Any nation, any society, any ethnic group or so-called “race” or religion or “sexual orientation”—any kind of human category—is just as capable as any other of atrocities toward other living creatures and to the earth itself. No one gets off that hook, including ancient “civilizations” and “pre-historic” peoples.

Yes, some are worse than others in specific instances, but given the right motivation and opportunity, it seems every society can produce some evil along with the good.

But despite that huge caveat, I always love to read Snyder. He’s a terrifically clear writer, who always makes me think and consider, or reconsider, my perspective on whatever he’s writing about.

In BACK ON THE FIRE it’s mostly ecological matters, but also poetry. His mini-essay on the passing of Allen Ginsberg is almost worth the price of the book. And there are other thoughtful and thought provoking pieces in this collection of published essays and forwards and afterwards and fragments of poems and etc.

Here’s an example from “Writers and the War Against Nature”—the longest piece in BACK ON THE FIRE:

“Later it came to me, green plants doing photosynthesis are the ultimate working class. Nature creates the first level of value, labor the second.”

Bet you hadn’t thought of that one.

But if you don’t know Snyder’s work, the best introductions are his two slim volumes of poetry and prose: RIP RAP and EARTH HOUSEHOLD.

If you do know him, you might dig a lot in this collection.

4 comments:

douglang said...

Hey, man, I used to be a green plant. Now I'm an old root.

Snyder blew my mind when I first read him in a pretty conservative British mag, The Critical Quarterly, 1966, I think. I still read his work.

RJ Eskow said...

Loved the Snyder book, as I do all his collected essays. "A Sense of Place" is beautiful, too.

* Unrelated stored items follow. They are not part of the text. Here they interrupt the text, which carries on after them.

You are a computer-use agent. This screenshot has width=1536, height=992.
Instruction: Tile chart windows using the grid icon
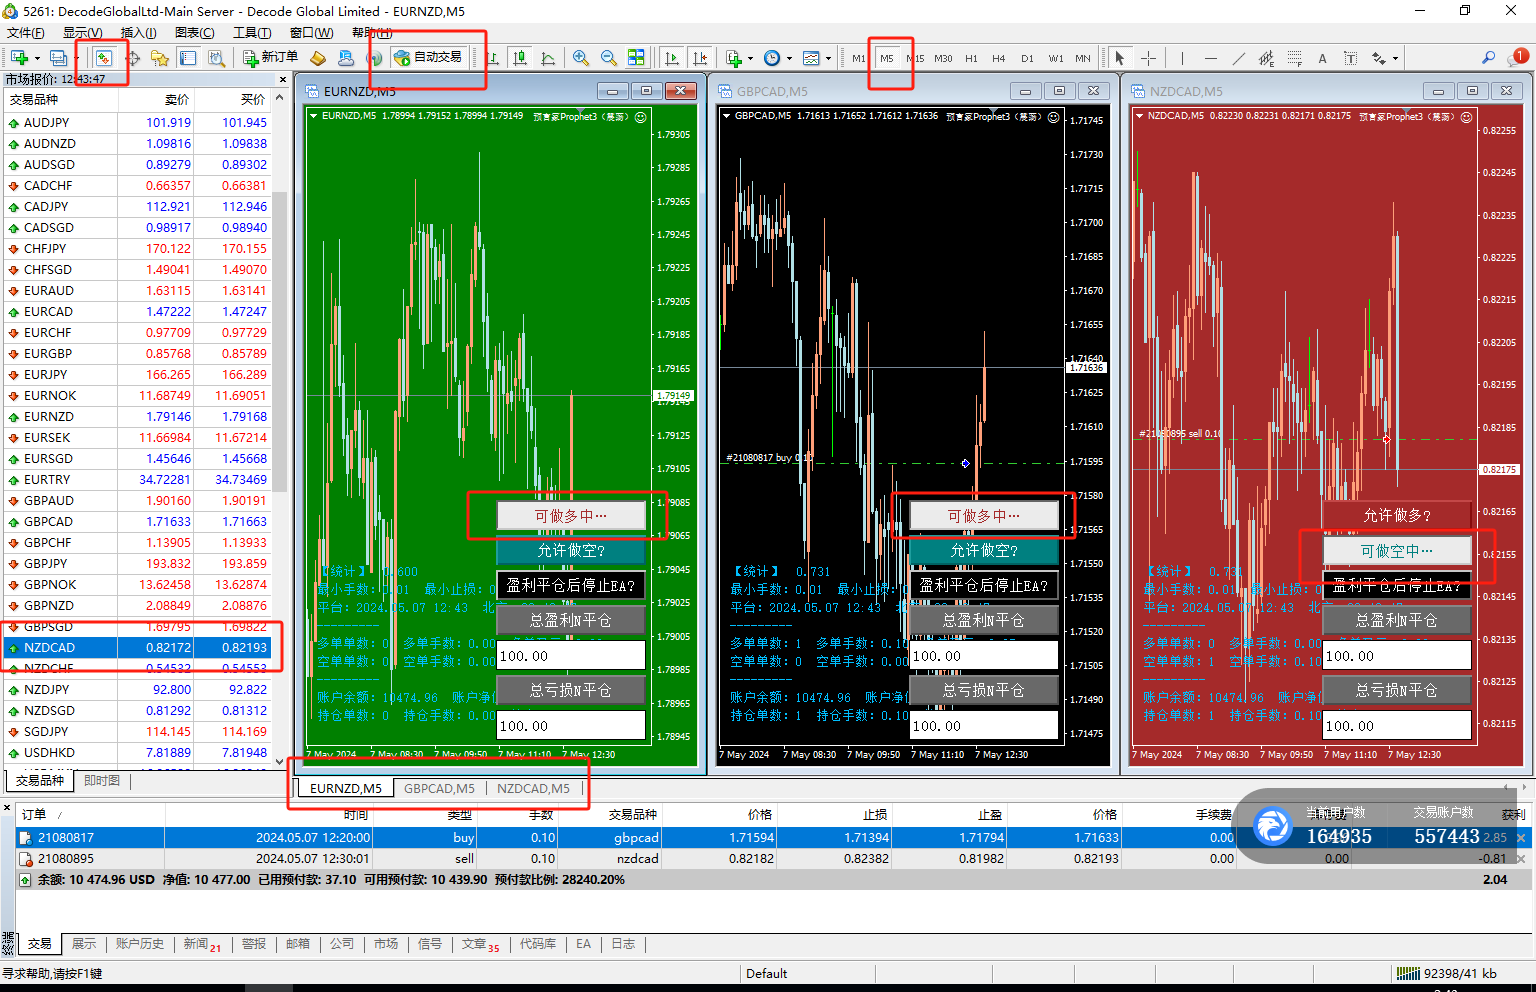coord(636,58)
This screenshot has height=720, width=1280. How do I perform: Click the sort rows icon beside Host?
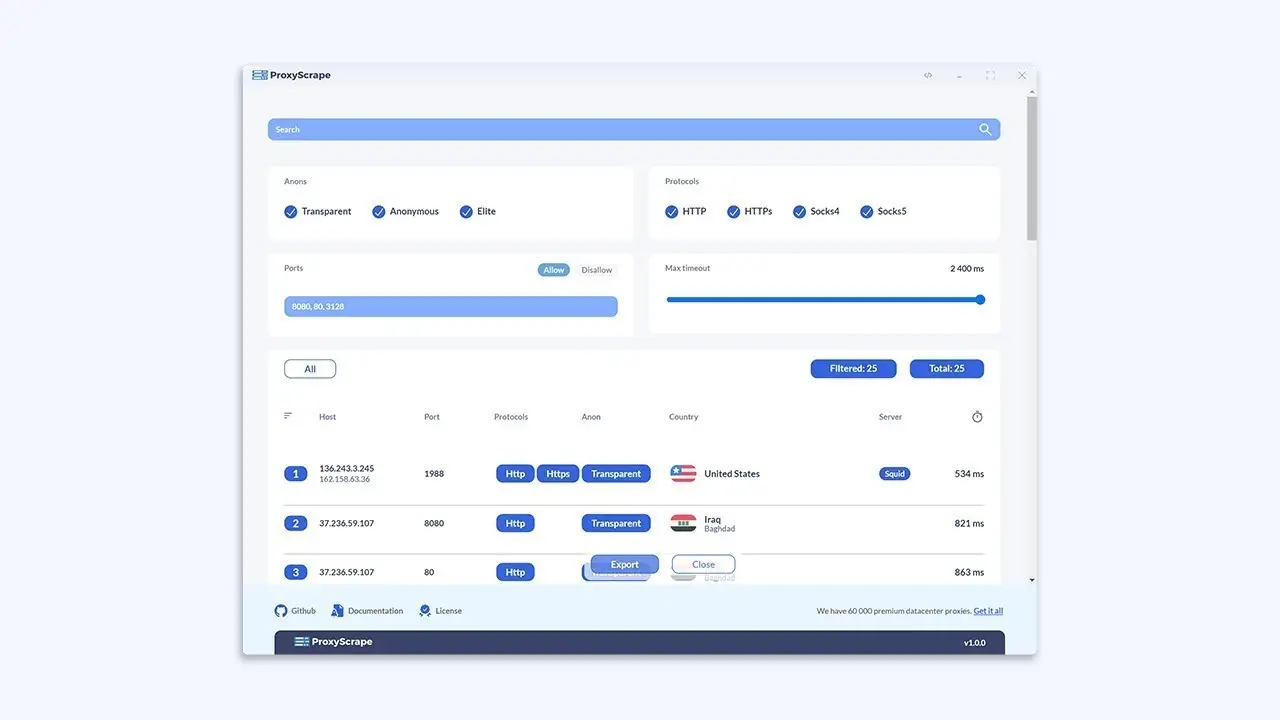(288, 416)
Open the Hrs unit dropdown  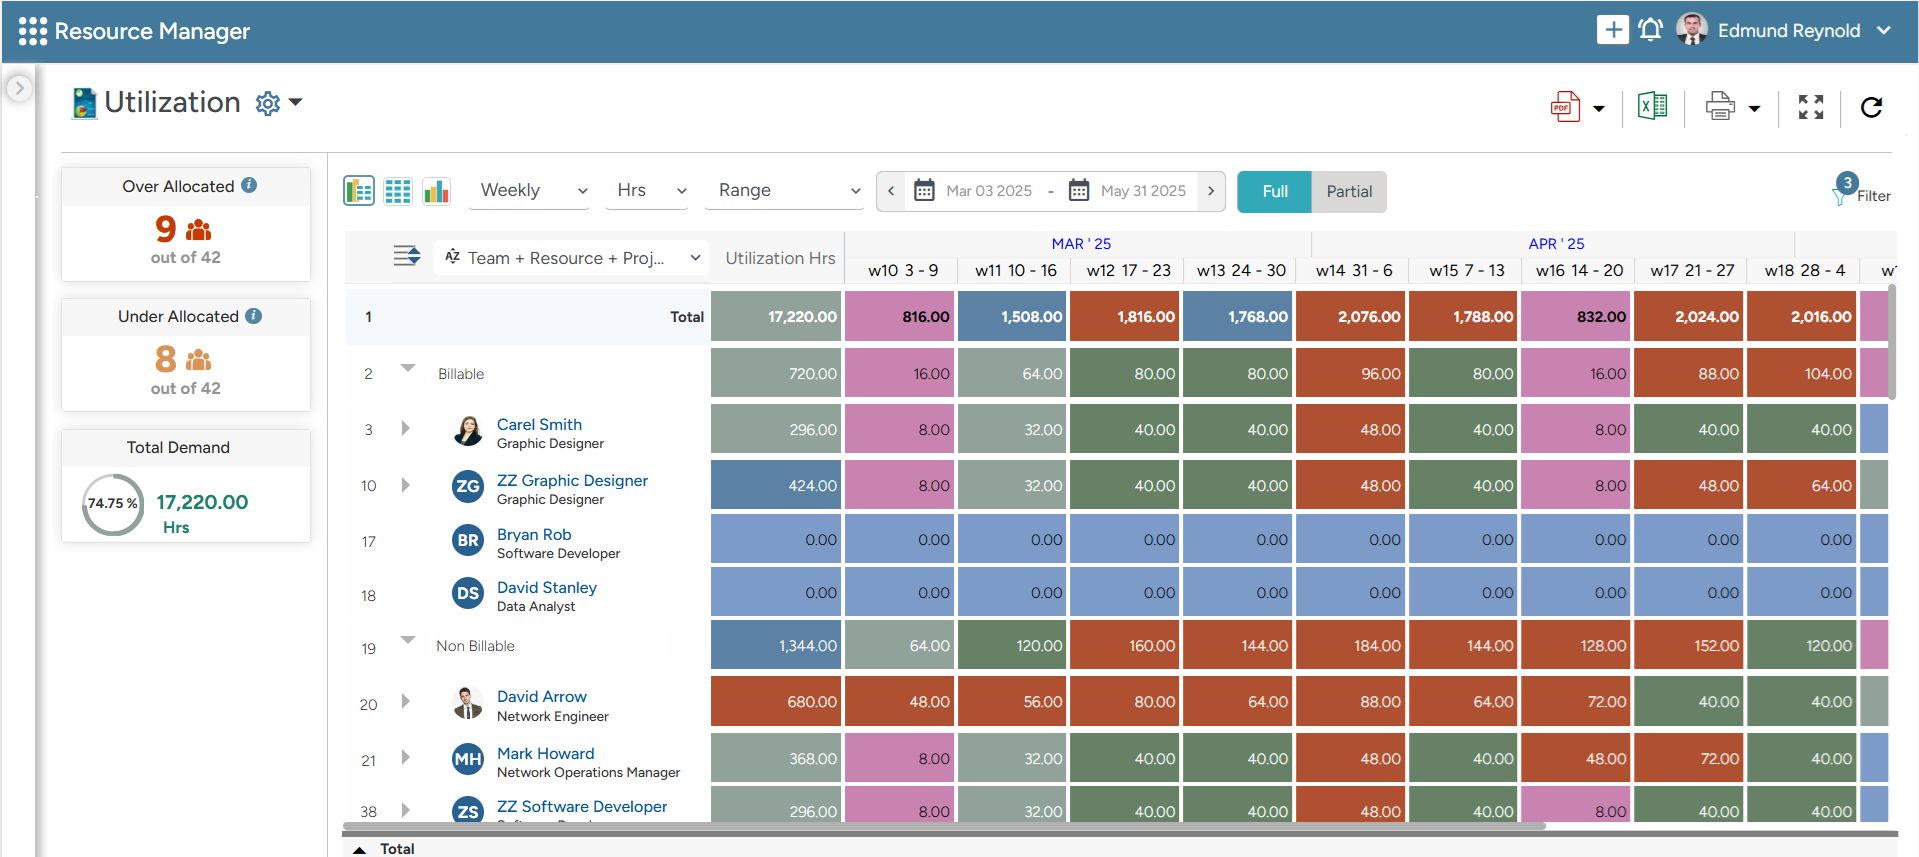pyautogui.click(x=648, y=191)
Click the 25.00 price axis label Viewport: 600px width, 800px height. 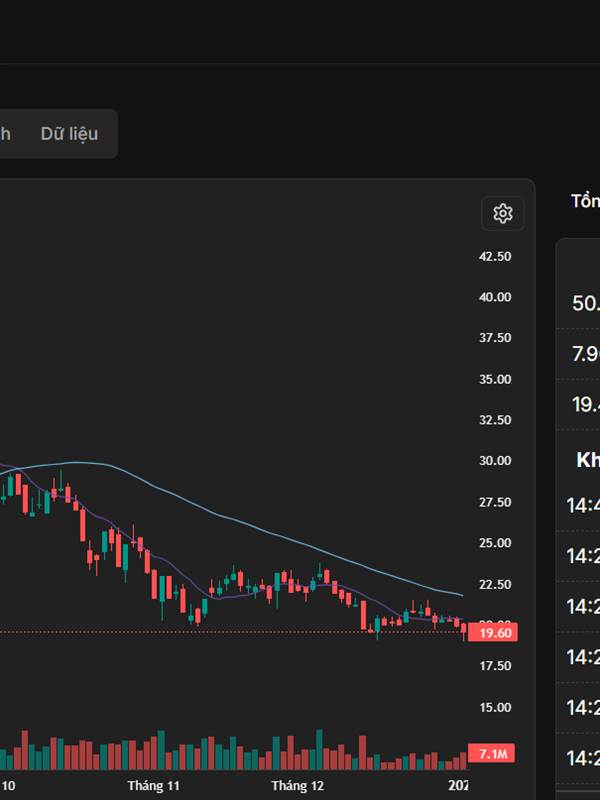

Their inspiration is manifold: political, literary, even musical. And I took your suggestion and read the Dale Herd collections you recommended. One of the best descriptive writers I've read in a long time - thanks.

Carmenisacat said...

And some people are not so great and they think they are....since you are identifying what it is that makes civilizations bad and good, etc.

We always have the first bias you know and that bias is OURSELF.

Anonymous said...

With a few words he paints a
good picture in your mind. The world needs more like him.